| Hi,
Please note:
This problem, Log #1997-3439 on ucx bind(), is CRITICAL for us and our
large semi-conductor manufacturer customers!!!
Thank you for doing the search. The following server and client programs,
which are modifications of ucx$tcp_server_ipc.c and ucx$tcp_client_ipc.c,
illustrate the socket stealing problem with the bind service when
setsockopt SO_REUSEADDR is done on the tcp ports.
Our problem is that the server is really a daemon on the local machine and
has one port for tcp connections and one for udp access to the network
(udp port is not created in this tcpsrv program). If a second copy of
tcpsrv is started, it steals the tcp port from the first copy, but the udp
port is still owned by the first copy. Thus the second copy cannot
function (ie., access the network). A complete restart after killing all
programs is the only recovery due to this bug in UCX.

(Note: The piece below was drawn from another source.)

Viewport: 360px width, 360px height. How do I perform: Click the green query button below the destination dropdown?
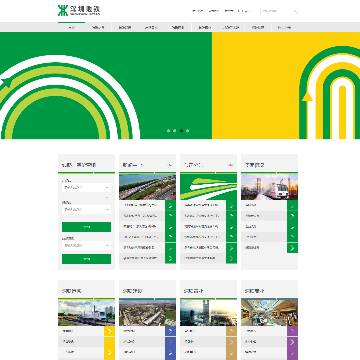point(86,227)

The use of setsockopt SO_REUSEADDR is required by our application because
if the tcpsrv process dies, it must be immediately restarted in order to
lose a minimum number of network packets. To wait two minutes is to wait
forever. The two minute wait is the behaviot if the setsockopt is not
used and the server has any client connections.
This bug was introduced in UCX v.4.0. I have tested with UCX v.3.3 and it
worked correctly. It also fails under UCX v.4.1 ECO-2, that latest
version I have been able to find in-house. This problem is CRITICAL!!!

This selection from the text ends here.